State how many lines in the rows contain the string "Instruction", with case counting. Give only the number.

- - - - -

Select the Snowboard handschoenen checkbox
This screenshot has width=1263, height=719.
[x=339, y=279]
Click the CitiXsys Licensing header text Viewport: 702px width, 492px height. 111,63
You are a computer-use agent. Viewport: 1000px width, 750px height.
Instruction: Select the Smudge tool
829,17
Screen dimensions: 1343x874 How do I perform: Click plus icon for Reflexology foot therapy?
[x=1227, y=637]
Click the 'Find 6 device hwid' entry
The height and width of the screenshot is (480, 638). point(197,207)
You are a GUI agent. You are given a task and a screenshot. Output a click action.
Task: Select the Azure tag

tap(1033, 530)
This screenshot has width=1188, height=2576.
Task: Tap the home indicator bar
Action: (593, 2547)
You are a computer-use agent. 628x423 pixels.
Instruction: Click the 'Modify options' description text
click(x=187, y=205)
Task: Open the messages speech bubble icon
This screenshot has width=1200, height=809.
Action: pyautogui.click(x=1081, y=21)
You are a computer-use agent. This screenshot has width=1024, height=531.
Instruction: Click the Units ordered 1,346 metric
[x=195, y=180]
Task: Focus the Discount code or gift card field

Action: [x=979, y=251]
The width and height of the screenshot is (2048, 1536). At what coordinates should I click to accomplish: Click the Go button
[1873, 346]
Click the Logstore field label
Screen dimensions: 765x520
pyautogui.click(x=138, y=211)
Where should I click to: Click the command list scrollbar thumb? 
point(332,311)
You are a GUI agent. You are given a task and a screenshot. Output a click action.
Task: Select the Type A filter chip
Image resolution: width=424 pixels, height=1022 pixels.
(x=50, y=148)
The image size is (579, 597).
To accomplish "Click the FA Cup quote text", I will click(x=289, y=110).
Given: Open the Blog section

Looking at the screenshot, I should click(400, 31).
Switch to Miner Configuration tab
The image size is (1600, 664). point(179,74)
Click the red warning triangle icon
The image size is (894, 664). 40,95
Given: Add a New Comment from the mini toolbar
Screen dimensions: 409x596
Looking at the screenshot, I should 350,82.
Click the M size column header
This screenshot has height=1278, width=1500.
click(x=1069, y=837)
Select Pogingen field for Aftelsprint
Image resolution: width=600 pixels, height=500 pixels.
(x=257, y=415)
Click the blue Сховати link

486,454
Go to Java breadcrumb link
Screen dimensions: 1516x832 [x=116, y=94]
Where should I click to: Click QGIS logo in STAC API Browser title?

- - - - -

Finished task: 3